Sementara itu, narasumber kedua, Kutbuddin Aibak menambahkan pemaparan dari narasumber pertama.Tidak jauh berbeda dengan pemaparan Ali Sakti, beliau menekankan bahwasanya ekonomi Islam merupakan tatanan kegiatan ekonomi manusia yang diatur dengan prinsip ilahiyah. Harta yang dimiliki manusia semata-mata hanayalah titipan dari Allah swt, yang kelak akan dipertanggungjawabkan dihari penghakiman. Kekuatan penggerak dalam ekonomi Islam adalah adanya interaksi serta kerja sama antar pelakunya.

Ekonomi Islam, lanjutnya, juga menolak adanya akumulasi harta pada segelintir orang saja, artinya harta yang dimiliki harus terbagi merata, agar tidak terjadi kesenjangan diantara masyarakat muslim. Pemerataan harta bisa melalui berbagai sektor, diantaranya melalui zakat, infaq, shadaqah, wakaf, maupun sektor lain yang sesuai dengan prinsip Islam, dan tentunya terbebas dari unsur-unsur haram, semacam riba.

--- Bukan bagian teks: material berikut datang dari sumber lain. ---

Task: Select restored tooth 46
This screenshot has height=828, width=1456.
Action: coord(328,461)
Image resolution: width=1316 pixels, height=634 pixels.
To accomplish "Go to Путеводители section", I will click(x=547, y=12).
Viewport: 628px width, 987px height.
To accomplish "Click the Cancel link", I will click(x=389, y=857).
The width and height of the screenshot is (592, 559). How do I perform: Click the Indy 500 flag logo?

Nilai-nilai dalam sistem ekonomi Islam terdiri atas nilai dasar, nilai instrumental, nilai filosofis, serta nilai normatif. Nilai dasar, mengatur masalah hakikat kepemilikan adalah kemanfaatan, bukan penguasaan. Nilai instrumental mengatur tentang kewajiban zakat bagi yang mampu dan juga pelarangan riba dalam segala aktivitas ekonomi. Nilai filosofis, artinya perkembangan ekonomi Islam berlangsung terus menerus mengikuti perkembangan zaman. Nilai normatif, ekonomi Islam harus berlandaskan pada akidah, akhlak, maupun syariah.

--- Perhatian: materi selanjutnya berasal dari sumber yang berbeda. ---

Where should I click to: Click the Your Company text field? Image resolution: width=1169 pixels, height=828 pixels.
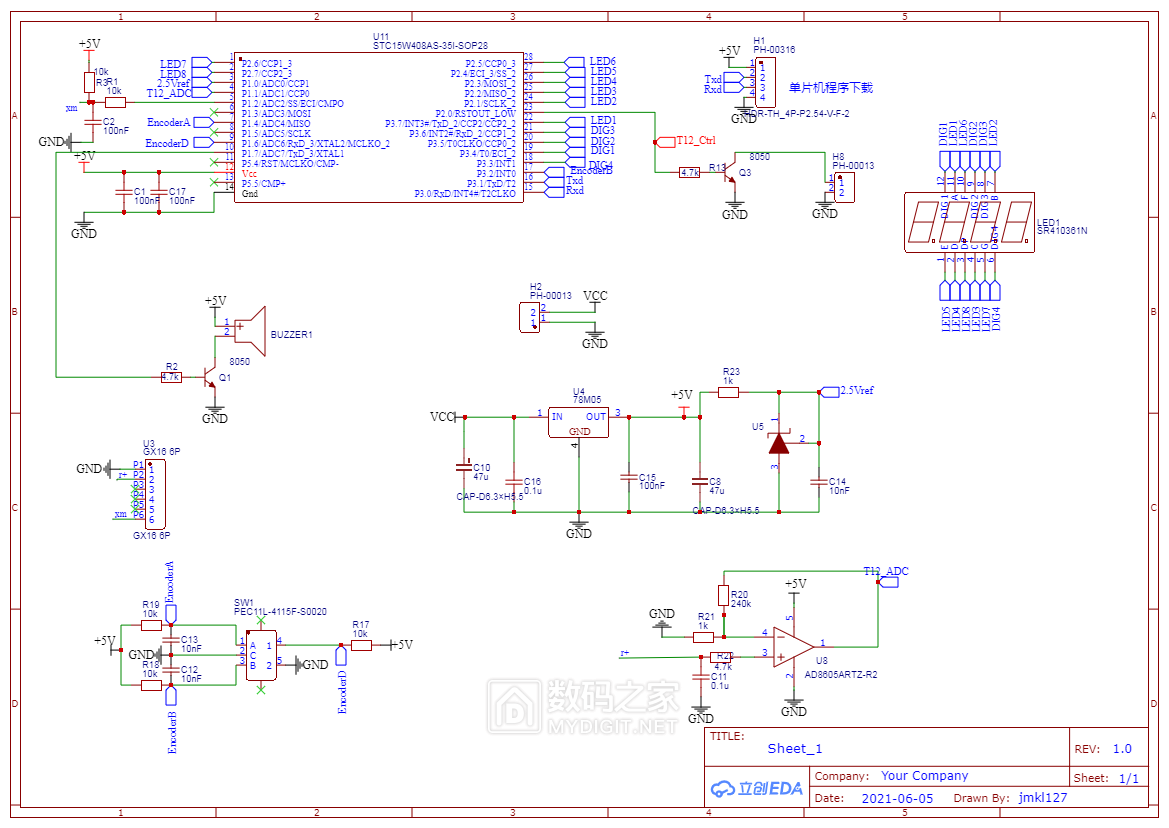(924, 776)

Sejatinya perkembangan perbankan syariah di Indonesia dimulai pada tahun 1990 dengan adanya lokakarya MUI, kemudian di tahun-tahun berikutnya mulailah terbentuk Bank Muamalat Indonesia, Badan Perkreditan Rakyat Syariah (BPRS). Kendala yang dihadapi dalam perkembangan perbankan syariah di Indonesia adalah minimnya para pakar yang bergerak dalam ekonomi syariah, sehingga untuk proses sosialisasi ekonoi syariah menjadi terhambat.

Namun, melihat perkembangan saat ini, khususnya di tingkat perguruan tinggi, sudah banyak yang membuka jurusan terkait ekonomi syariah. Ini juga dapat membantu proses pertumbuhan ekonomi syariah di Iindonesia. Semoga kedepannya akan semakin berkembang ekonomi syariah di Indonesia.

Demikian tadi pemaparan kedua narasumber dalam Seminar Nasional dengan mengangkat tema “Problematika Ekonomi Syariah dalam kajian Teoritis dan Praktis”, dilanjutkan sesi berikutnya adalah Diklat Ekonomi Islam, yang akan dipandu oleh Maltufullah Mu’asyir, mahasiswa semester tujuh di Universitas Negeri Malang, dia juga menjabat sebagai Majelis Pertimbangan Fossei.

Pada sesi ini, peserta akan diajak untuk lebih mengenal Fossei, sebuah organisasi yang bergerak dalam proses perkembangan ekonomi Islam di Indonesia. Selain itu peserta dirangsang untuk ikut terjun dalam dunia Fossei tersebut. Hal ini sebagai upaya peningkatan kualitas mahasiswa dalam dunia ekonomi Islam, dan berharap kedepannya dapat berguna baik dalam kampus maupun diluar kampus.